Reducing dataset size to improve run time
fluentin44 opened this issue · 4 comments
Hi,
I have a dataset of ~25k cells and 130 samples so computation time and memory to run fitGAM are going to be an issue for me. With respect to that I have seen reccomendations to reduce the number of genes put into the function just to the top 2k variable features, however can I clarify - is that reducing the whole counts matrix down to 2k features, or keeping the whole counts matrix and putting the names of the top 2k variable features into the genes argument?
Thanks,
Matt
Hi @fluentin44
We generally recommend supplying the entire count matrix (if possible given memory requirements) and then supply the genes you would like to fit using the genes argument.
This way, we still use the entire count matrix for normalization.
Hope this helps.
Ok much appreciated!
Thanks,
Matt
Hi,
Great tool!
I'd ask a couple questions related.
-Focusing on 2kgenes, it seems that subsetting counts prior to fitGAM and provoding full counts with genes=2kgenes gives different results, is that possible? Is there anything else happening a side from normalization which includes informations from other genes during the fitting?

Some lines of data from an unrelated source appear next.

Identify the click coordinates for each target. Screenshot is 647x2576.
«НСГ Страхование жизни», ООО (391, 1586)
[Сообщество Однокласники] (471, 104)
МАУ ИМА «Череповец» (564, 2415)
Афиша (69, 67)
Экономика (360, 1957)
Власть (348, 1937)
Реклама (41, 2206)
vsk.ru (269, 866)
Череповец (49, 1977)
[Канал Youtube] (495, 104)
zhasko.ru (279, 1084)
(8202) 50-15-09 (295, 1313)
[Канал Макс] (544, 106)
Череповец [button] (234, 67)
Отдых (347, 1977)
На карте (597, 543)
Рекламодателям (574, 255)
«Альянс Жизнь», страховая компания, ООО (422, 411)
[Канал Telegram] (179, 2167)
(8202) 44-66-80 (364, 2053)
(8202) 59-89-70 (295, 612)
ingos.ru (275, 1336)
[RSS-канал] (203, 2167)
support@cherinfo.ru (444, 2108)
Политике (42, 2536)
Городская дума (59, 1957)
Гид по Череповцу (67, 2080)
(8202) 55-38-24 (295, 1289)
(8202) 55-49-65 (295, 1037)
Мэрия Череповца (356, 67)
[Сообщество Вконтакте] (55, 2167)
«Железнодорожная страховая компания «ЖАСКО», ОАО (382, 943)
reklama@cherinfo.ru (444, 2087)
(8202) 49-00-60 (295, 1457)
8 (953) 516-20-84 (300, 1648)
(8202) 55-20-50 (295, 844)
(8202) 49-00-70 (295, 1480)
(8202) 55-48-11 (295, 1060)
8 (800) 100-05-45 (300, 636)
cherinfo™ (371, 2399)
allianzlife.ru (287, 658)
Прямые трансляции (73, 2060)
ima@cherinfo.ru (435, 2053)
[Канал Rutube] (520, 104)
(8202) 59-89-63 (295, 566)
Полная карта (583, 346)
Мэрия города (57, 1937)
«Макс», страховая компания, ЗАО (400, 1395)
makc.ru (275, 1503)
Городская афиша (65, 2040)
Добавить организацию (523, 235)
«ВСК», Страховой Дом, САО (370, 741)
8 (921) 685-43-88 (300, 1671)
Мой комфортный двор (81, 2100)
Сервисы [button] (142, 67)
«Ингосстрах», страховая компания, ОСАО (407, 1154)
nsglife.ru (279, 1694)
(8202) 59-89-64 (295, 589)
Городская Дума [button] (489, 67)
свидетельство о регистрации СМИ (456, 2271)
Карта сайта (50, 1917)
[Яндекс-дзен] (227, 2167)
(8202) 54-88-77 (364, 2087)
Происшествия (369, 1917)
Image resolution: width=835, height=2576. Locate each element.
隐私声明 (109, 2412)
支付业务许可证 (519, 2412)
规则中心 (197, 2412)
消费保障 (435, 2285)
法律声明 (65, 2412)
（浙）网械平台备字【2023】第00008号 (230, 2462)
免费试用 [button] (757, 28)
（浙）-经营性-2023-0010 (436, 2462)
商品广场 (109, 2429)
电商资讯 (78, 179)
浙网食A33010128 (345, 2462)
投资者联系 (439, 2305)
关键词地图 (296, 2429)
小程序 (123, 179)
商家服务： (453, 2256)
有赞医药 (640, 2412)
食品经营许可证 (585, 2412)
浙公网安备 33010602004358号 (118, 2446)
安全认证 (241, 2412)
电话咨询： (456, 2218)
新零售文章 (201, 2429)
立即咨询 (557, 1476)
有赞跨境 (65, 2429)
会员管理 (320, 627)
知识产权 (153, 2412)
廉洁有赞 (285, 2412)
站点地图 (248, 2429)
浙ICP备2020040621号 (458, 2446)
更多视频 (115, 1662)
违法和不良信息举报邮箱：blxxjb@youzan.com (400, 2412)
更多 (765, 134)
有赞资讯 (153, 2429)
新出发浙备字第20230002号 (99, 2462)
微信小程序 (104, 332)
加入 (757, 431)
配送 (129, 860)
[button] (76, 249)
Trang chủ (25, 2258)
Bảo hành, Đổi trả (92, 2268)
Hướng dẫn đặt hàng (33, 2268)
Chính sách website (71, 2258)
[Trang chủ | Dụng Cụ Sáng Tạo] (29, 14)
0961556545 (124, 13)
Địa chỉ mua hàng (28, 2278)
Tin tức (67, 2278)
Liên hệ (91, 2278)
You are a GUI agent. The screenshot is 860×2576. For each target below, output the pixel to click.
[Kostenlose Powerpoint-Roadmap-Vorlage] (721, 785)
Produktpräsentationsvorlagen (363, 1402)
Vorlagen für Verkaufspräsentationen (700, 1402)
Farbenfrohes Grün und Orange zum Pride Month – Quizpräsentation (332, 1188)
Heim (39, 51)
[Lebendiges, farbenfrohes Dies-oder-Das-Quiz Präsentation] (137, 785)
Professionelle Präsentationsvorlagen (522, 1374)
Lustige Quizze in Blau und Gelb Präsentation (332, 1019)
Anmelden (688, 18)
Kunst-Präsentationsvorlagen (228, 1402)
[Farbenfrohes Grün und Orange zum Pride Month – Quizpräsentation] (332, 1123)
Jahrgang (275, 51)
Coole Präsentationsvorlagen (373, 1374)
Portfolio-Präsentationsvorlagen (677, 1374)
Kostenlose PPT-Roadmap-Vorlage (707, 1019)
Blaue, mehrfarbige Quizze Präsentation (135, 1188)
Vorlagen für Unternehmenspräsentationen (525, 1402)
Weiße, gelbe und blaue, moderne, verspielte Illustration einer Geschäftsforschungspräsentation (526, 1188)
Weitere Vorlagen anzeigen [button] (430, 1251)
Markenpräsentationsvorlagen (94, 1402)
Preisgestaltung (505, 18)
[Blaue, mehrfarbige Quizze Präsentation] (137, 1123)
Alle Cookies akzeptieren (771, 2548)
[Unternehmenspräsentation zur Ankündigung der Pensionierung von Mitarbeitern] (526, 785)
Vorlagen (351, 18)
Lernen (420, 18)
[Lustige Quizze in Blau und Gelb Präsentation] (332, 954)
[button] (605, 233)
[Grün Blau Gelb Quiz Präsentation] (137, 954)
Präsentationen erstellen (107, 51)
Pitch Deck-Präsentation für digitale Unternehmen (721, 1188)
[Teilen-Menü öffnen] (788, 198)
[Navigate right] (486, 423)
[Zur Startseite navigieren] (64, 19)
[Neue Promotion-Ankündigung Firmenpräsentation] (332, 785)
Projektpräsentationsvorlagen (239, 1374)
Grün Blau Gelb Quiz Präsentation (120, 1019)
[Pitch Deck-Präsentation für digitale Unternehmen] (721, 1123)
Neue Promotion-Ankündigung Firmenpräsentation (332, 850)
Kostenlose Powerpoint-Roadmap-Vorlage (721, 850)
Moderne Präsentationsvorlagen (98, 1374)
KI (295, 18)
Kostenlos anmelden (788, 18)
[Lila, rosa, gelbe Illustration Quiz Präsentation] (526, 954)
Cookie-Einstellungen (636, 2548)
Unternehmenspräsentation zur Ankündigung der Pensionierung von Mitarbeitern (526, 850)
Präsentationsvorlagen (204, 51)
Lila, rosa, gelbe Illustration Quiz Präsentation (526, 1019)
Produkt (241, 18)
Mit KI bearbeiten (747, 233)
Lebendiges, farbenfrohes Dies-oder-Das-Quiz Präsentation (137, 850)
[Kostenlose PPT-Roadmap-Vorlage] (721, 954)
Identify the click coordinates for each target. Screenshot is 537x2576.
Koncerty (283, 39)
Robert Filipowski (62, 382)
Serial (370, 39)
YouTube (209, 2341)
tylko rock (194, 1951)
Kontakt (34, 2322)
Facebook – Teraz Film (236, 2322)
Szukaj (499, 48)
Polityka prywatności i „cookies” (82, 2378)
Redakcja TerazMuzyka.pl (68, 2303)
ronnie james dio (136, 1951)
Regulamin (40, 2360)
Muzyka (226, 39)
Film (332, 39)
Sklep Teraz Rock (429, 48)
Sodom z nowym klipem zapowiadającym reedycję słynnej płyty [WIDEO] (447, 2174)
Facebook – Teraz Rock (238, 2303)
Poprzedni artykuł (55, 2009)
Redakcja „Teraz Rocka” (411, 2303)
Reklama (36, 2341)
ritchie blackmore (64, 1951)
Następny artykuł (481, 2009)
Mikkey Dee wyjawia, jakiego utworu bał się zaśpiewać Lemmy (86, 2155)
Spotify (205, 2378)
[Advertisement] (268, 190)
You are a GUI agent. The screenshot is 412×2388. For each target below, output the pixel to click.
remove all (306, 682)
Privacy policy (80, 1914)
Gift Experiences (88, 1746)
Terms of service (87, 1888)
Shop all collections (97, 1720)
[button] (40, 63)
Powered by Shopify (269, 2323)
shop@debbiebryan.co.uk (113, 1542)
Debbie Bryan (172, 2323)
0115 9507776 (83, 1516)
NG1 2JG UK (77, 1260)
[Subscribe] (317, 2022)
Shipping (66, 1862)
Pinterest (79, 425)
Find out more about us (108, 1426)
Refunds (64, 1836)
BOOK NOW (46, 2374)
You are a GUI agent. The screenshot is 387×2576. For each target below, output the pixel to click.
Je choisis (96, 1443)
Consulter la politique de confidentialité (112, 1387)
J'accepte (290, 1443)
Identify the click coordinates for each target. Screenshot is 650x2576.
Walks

-In the case that highly variable genes are scored as a consequence of capturing differences among lineages, wouldn't be that a source of bias during normalization?
Thanks a lot
Focusing on 2kgenes, it seems that subsetting counts prior to fitGAM and provoding full counts with genes=2kgenes gives different results, is that possible? Is there anything else happening a side from normalization which includes informations from other genes during the fitting?
Yes, that is possible. If you first subset the 2K genes and then run fitGAM, the normalization will only use the 2K genes to estimate normalization factors. Instead, if you provide the full count matrix and use the genes argument to identify the 2K genes you would like to fit, then the normalization will still use all genes to calculate the normalization factor. This should be the only difference.
In the case that highly variable genes are scored as a consequence of capturing differences among lineages, wouldn't be that a source of bias during normalization?
If there are large systematic differences between the groups you are comparing, this can indeed be an issue in normalization. In tradeSeq, we are relying on TMM normalization as described here. One of the main assumptions is that the majority of genes are not differentially expressed. I would advice against only providing the subsetted count matrix to fitGAM and instead would recommend to provide the full count matrix and use the genes argument to specify the genes you're interested in.